The Chan laboratory focuses on problems at the interface of chemistry and biology requiring the use of techniques spanning a wide range of disciplines. These include macromolecular crystallography, organic and inorganic synthesis, molecular cloning, protein overexpression and purification, and spectroscopy.
Perhaps the most important result from the Chan laboratory has been the discovery of pyrrolysine, the 22nd genetically-encoded (it uses the UAG codon) amino acid from the crystal structure of monomethylamine methyltransferase, MtmB - in collaboration with laboratory of Prof. Joseph Krzycki (1) (Fig. 1A). Our current structural analyses suggest that pyrrolysine acts to bind methylamines and position their methyl groups in an orientation where it can be abstracted by a corrinoid cofactor upon docking of its cognate corrinoid-binding protein, MtmC. Our lab subsequently synthesized the amino acid (2) (Fig. 1B), and the Krzycki group used this amino acid to show that it could be incorporated into recombinant protein (3).

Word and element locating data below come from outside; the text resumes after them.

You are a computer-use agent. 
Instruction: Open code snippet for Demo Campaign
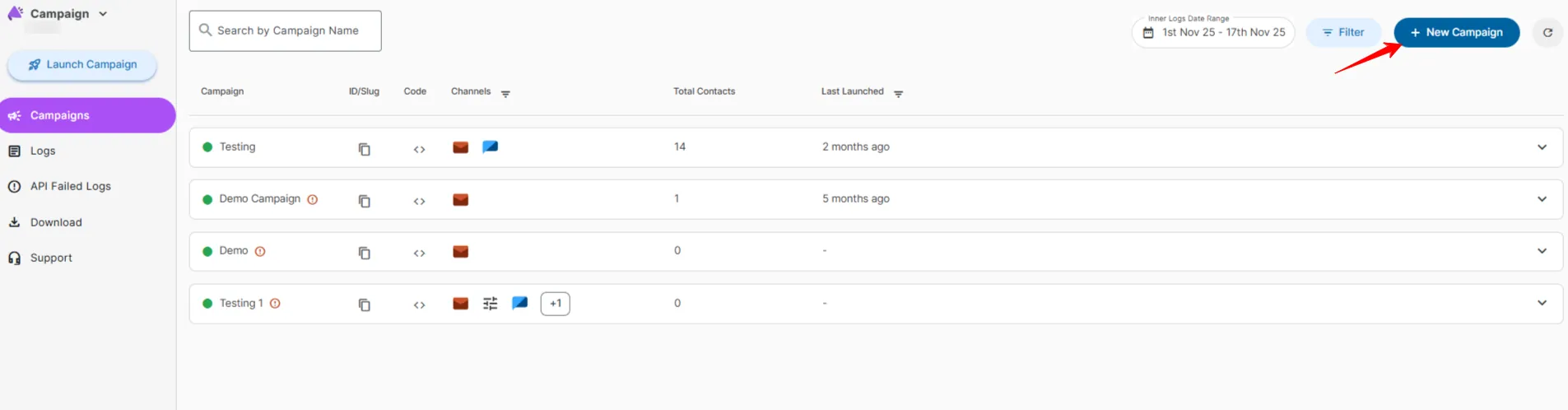419,201
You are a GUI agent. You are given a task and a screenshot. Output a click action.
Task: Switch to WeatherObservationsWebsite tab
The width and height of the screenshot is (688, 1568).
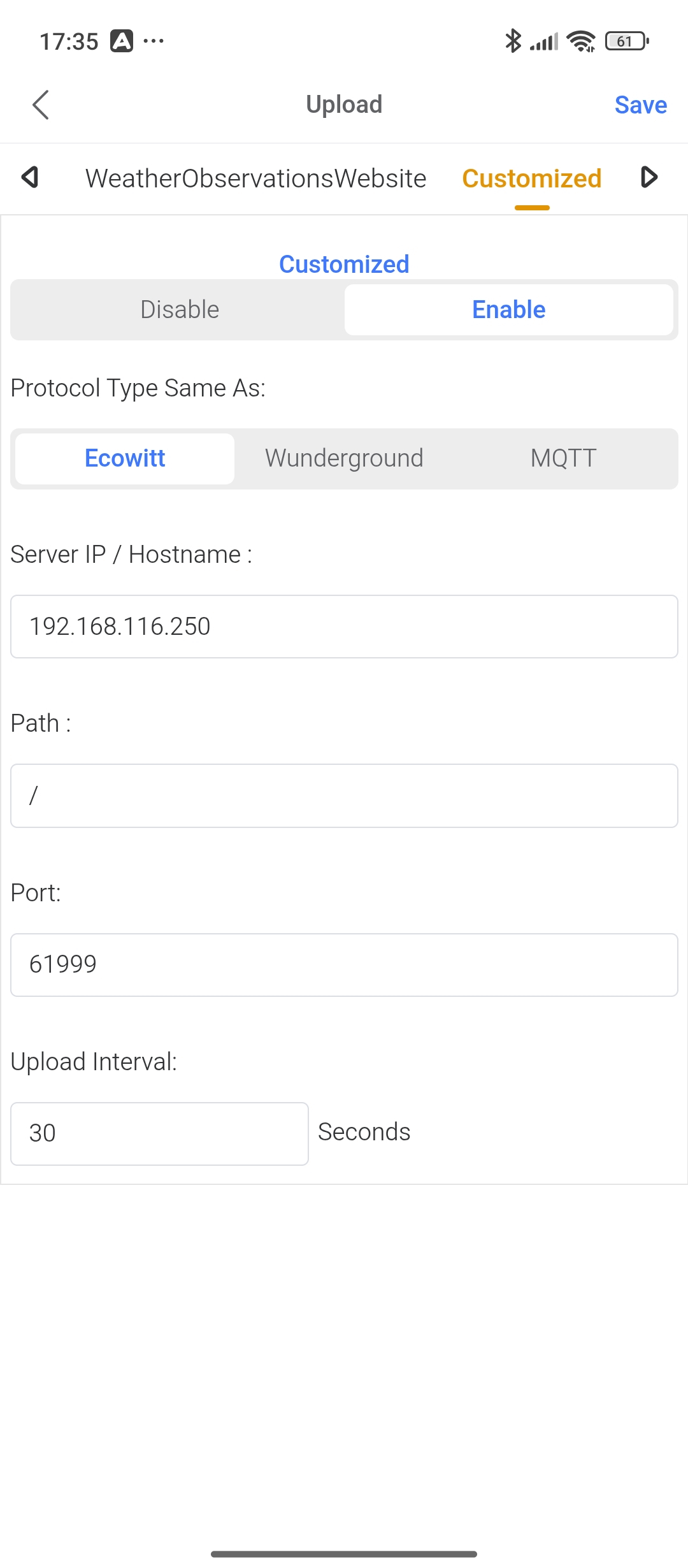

Current projects include the structure determination of additional pyrrolysine-containing proteins as well as proteins involved in pyrrolysine incorporation, and the development of practical methods to use pyrrolysine and pyrrolysine analogs for novel biotechnologies. Our first report detailing the use of this technology to site-specifically tag proteins has been recently published (4).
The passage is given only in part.